Input records Start Marker

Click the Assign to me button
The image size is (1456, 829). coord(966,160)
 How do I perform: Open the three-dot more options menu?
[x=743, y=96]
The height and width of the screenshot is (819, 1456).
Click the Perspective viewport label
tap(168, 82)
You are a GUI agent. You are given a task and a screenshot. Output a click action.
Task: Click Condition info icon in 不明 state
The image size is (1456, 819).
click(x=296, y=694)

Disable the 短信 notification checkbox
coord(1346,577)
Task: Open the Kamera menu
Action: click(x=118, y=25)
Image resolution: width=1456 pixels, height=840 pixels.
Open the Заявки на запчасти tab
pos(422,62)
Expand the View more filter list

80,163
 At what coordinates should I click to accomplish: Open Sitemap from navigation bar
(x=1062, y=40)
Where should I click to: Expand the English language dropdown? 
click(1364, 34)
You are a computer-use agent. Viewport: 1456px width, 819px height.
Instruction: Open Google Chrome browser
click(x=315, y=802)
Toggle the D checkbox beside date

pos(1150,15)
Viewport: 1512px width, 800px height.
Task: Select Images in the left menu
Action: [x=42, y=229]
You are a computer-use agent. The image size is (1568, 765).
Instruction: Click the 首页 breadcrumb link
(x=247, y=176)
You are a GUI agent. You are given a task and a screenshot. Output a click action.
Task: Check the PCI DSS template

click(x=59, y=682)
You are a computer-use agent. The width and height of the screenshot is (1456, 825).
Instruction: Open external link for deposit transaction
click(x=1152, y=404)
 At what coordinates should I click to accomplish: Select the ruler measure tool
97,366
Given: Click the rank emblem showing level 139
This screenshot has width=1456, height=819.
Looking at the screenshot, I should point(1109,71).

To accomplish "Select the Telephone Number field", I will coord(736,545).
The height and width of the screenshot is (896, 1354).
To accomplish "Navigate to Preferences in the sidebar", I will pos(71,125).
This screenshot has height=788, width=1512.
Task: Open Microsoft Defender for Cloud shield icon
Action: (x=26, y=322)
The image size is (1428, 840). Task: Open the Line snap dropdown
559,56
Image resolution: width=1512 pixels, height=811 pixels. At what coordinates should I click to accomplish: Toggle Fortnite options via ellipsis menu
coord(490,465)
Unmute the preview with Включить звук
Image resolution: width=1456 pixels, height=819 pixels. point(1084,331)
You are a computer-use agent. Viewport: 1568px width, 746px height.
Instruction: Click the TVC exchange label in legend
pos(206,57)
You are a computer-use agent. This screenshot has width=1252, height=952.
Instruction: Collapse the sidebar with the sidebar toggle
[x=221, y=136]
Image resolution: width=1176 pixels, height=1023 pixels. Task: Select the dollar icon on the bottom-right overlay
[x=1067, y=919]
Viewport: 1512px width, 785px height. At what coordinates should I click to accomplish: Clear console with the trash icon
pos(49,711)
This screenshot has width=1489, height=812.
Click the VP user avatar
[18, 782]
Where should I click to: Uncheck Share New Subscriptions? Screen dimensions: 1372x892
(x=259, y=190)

Input records End Marker

Brief: Each entry must be reproduced exactly, with nothing added or dropped.

Result for this task:
Click the Assign to me button
The image size is (1456, 829). coord(966,160)
 How do I perform: Open the three-dot more options menu?
[x=743, y=96]
The height and width of the screenshot is (819, 1456).
Click the Perspective viewport label
tap(168, 82)
You are a GUI agent. You are given a task and a screenshot. Output a click action.
Task: Click Condition info icon in 不明 state
The image size is (1456, 819).
click(x=296, y=694)

Disable the 短信 notification checkbox
coord(1346,577)
Task: Open the Kamera menu
Action: click(x=118, y=25)
Image resolution: width=1456 pixels, height=840 pixels.
Open the Заявки на запчасти tab
pos(422,62)
Expand the View more filter list

80,163
 At what coordinates should I click to accomplish: Open Sitemap from navigation bar
(x=1062, y=40)
Where should I click to: Expand the English language dropdown? 
click(1364, 34)
You are a computer-use agent. Viewport: 1456px width, 819px height.
Instruction: Open Google Chrome browser
click(x=315, y=802)
Toggle the D checkbox beside date

pos(1150,15)
Viewport: 1512px width, 800px height.
Task: Select Images in the left menu
Action: [x=42, y=229]
You are a computer-use agent. The image size is (1568, 765).
Instruction: Click the 首页 breadcrumb link
(x=247, y=176)
You are a GUI agent. You are given a task and a screenshot. Output a click action.
Task: Check the PCI DSS template

click(x=59, y=682)
You are a computer-use agent. The width and height of the screenshot is (1456, 825).
Instruction: Open external link for deposit transaction
click(x=1152, y=404)
 At what coordinates should I click to accomplish: Select the ruler measure tool
97,366
Given: Click the rank emblem showing level 139
This screenshot has width=1456, height=819.
Looking at the screenshot, I should point(1109,71).

To accomplish "Select the Telephone Number field", I will coord(736,545).
The height and width of the screenshot is (896, 1354).
To accomplish "Navigate to Preferences in the sidebar", I will pos(71,125).
This screenshot has height=788, width=1512.
Task: Open Microsoft Defender for Cloud shield icon
Action: (x=26, y=322)
The image size is (1428, 840). Task: Open the Line snap dropdown
559,56
Image resolution: width=1512 pixels, height=811 pixels. At what coordinates should I click to accomplish: Toggle Fortnite options via ellipsis menu
coord(490,465)
Unmute the preview with Включить звук
Image resolution: width=1456 pixels, height=819 pixels. point(1084,331)
You are a computer-use agent. Viewport: 1568px width, 746px height.
Instruction: Click the TVC exchange label in legend
pos(206,57)
You are a computer-use agent. This screenshot has width=1252, height=952.
Instruction: Collapse the sidebar with the sidebar toggle
[x=221, y=136]
Image resolution: width=1176 pixels, height=1023 pixels. Task: Select the dollar icon on the bottom-right overlay
[x=1067, y=919]
Viewport: 1512px width, 785px height. At what coordinates should I click to accomplish: Clear console with the trash icon
pos(49,711)
This screenshot has width=1489, height=812.
Click the VP user avatar
[18, 782]
Where should I click to: Uncheck Share New Subscriptions? Screen dimensions: 1372x892
(x=259, y=190)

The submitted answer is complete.